Simultaneous translation policies fell into three categories: predefined context-free rule-based policies, learnable flexible policies with reinforcement learning, and models using monotonic attention. Monotonic attention, with closed-form expected attention, has shown advancements in online decoding efficiency and translation quality.
In the experimental setup, models were initialized and fine-tuned for both bilingual and multilingual scenarios, demonstrating adaptability and leveraging pre-trained models for efficient training and performance evaluation.

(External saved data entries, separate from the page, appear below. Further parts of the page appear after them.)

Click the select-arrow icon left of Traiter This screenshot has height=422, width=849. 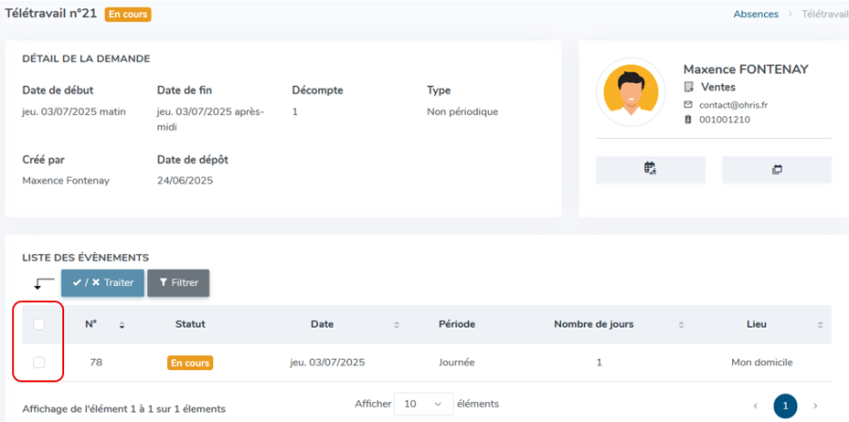[x=43, y=283]
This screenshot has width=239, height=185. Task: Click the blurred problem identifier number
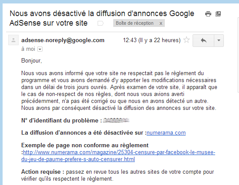tap(116, 120)
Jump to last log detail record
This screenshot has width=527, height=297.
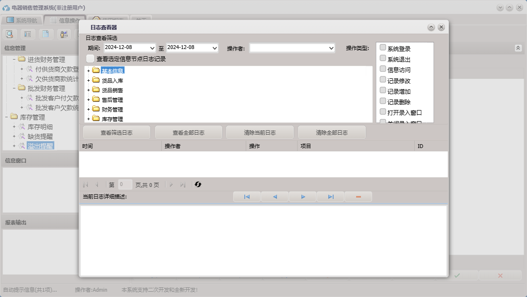click(331, 197)
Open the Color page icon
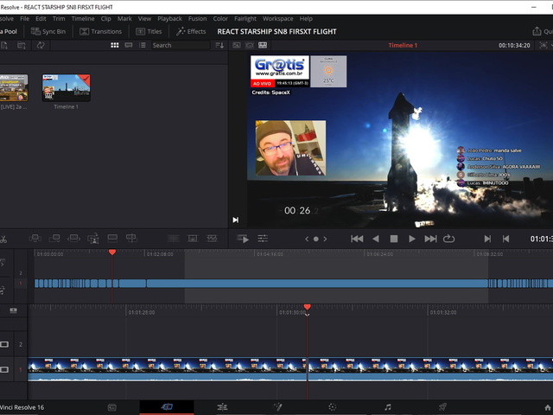553x415 pixels. tap(332, 406)
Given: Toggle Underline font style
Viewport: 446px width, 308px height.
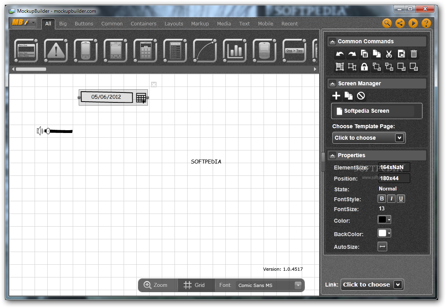Looking at the screenshot, I should (401, 199).
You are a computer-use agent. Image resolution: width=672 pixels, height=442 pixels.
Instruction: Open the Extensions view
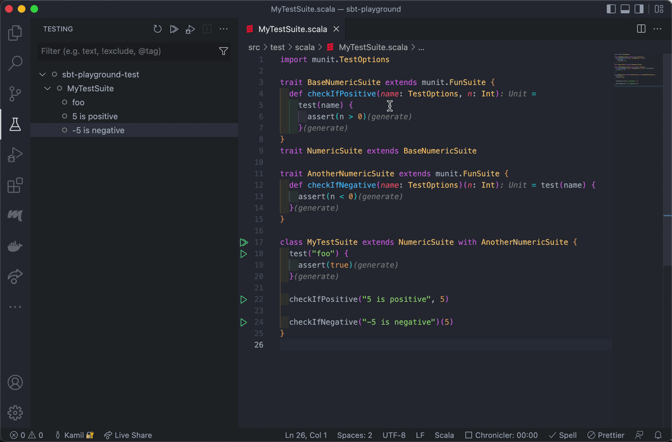click(x=15, y=185)
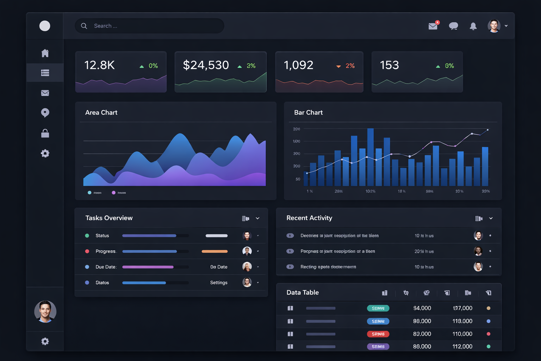
Task: Open the mail icon in the sidebar
Action: (45, 93)
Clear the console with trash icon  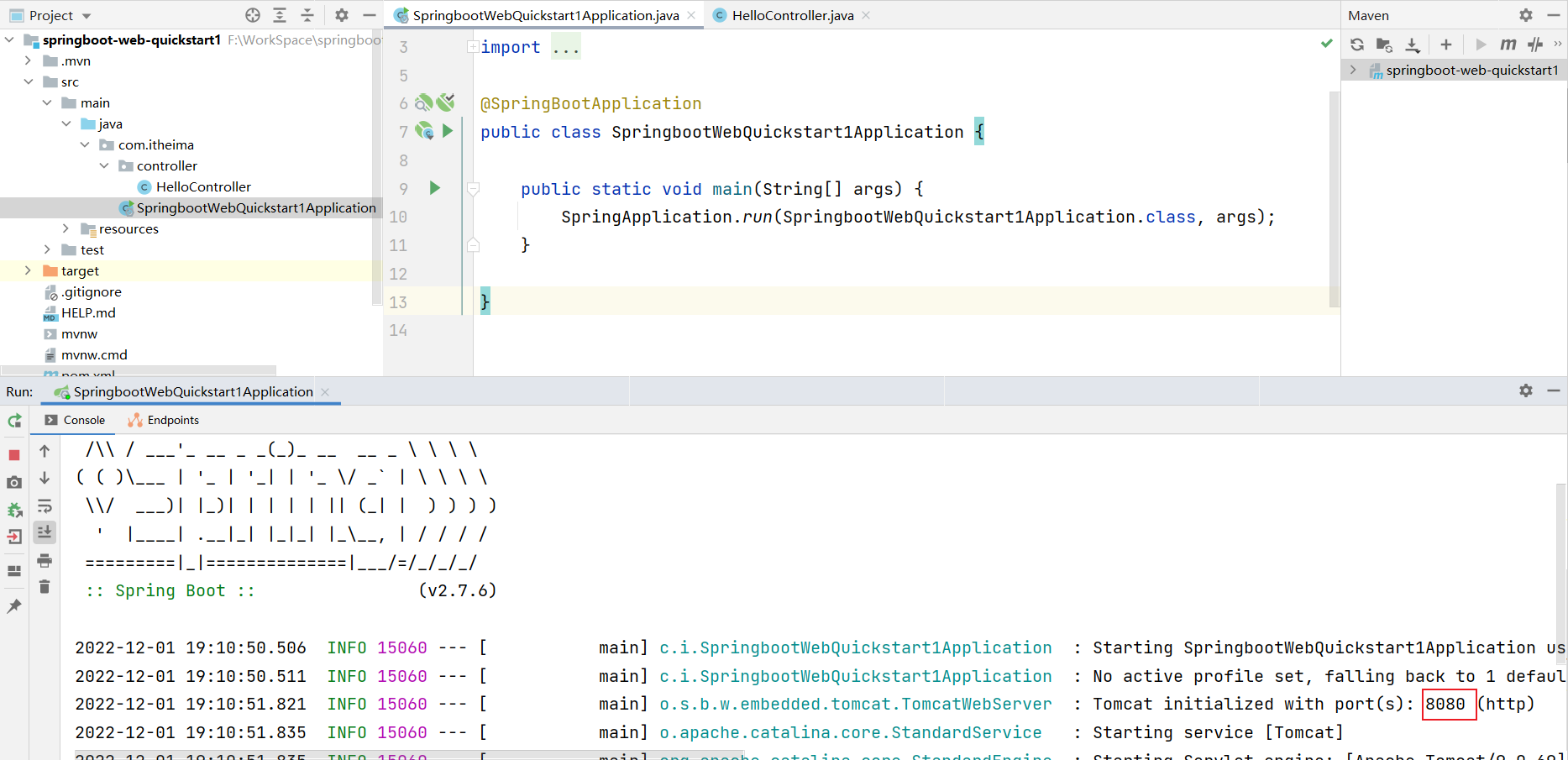(x=45, y=587)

The bilingual setup used a pre-trained wav2vec 2.0 encoder and mBART decoder, while the multilingual setting initializes the model with the S2T part of an offline SeamlessM4T model.
Conclusion
In conclusion, the study introduced EMMA for simultaneous speech-to-text translation. EMMA addressed numerical instability, alignment shaping, and simultaneous fine-tuning, achieving state-of-the-art performance. Experimental evaluations emphasizing quality and latency demonstrated the model's efficacy in bilingual and multilingual setups. The adaptation of transformer-based monotonic attention proved crucial for real-time, context-aware speech translation in diverse linguistic scenarios.